Pero en cualquier revolución, como dice Zaid, es ineludible el "problema de los héroes", ya que "después de la vida heroica, disciplinada y clandestina de las guerrillas, no ha de ser fácil quitarse las botas". Sobre todo cuando se trata de guerrilleros letrados, de clase media, como tantos líderes nicaragüenses y salvadoreños, que subían a las montañas con una nutrida y variopinta dotación de lecturas marxistas y estructuralistas. El canon doctrinario de aquellas "guerrillas universitarias" (Marx, Lenin, Mao, Guevara, Debray, Althusser, Gramsci, Fanon…) se estrellaba contra el catolicismo telúrico del campesinado y el fracaso de la movilización hacía emerger la querella política entre las élites. La crítica liberal, afirma Zaid, consiste en distinguir esos "intereses particulares disfrazados de interés general" que se esconden tras un "idealismo que se pone las botas".

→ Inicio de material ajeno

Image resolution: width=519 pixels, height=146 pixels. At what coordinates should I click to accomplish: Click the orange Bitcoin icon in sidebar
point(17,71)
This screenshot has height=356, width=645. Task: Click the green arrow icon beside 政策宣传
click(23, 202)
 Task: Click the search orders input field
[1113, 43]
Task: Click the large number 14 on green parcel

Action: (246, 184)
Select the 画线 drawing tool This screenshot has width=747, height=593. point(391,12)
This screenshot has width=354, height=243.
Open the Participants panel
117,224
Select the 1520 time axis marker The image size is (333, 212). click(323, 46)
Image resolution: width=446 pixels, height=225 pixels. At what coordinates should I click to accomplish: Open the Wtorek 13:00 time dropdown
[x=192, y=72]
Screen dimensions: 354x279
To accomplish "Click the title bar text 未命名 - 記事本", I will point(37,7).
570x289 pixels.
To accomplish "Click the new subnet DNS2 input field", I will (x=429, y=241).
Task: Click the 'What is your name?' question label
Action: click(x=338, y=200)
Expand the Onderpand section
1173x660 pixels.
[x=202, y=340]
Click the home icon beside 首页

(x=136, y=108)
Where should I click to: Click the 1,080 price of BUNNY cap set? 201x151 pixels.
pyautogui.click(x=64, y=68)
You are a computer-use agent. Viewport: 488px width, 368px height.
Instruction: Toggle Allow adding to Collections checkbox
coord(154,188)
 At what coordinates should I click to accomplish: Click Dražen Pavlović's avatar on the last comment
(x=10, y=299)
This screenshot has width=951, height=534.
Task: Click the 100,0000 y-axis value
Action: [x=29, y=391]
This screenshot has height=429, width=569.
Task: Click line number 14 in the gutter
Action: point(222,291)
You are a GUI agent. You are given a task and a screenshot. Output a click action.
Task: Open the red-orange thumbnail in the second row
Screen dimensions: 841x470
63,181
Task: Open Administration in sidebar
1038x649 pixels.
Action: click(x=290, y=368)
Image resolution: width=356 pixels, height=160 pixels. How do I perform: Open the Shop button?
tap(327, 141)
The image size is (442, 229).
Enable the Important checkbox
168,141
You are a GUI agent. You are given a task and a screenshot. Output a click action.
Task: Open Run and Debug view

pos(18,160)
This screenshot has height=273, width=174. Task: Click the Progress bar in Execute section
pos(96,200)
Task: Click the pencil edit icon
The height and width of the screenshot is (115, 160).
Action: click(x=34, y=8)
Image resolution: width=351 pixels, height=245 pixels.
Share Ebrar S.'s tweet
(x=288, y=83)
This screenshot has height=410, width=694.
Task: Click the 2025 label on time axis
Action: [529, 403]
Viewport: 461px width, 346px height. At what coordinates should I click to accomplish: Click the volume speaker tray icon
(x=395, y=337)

La historia reciente de Nicaragua y El Salvador ha dado la razón a Zaid. Antiguos guerrilleros como Daniel Ortega, Joaquín Villalobos y Shafick Handal son hoy políticos civiles que representan intereses particulares y que aceptan el nuevo pacto de las nacientes democracias nicaragüense y salvadoreña. Esos intereses, que se reflejan en una porción de votos de la ciudadanía electoral, determinan la autoridad acotada que pueden ejercer dichos líderes, ya sea en el gobierno o en la oposición. El trance revolucionario, ese interregno utópico en que la Nación y el Estado, el pueblo y el gobierno, la sociedad civil y la sociedad política parecían fundirse bajo una personificación mesiánica de la voluntad general, se ha desvanecido y el trucaje del heroísmo ha quedado al descubierto. El nuevo régimen no es más que una democracia imperfecta, desigual y corrupta, pero que permite alcanzar sin sangre el poder dividido de la república.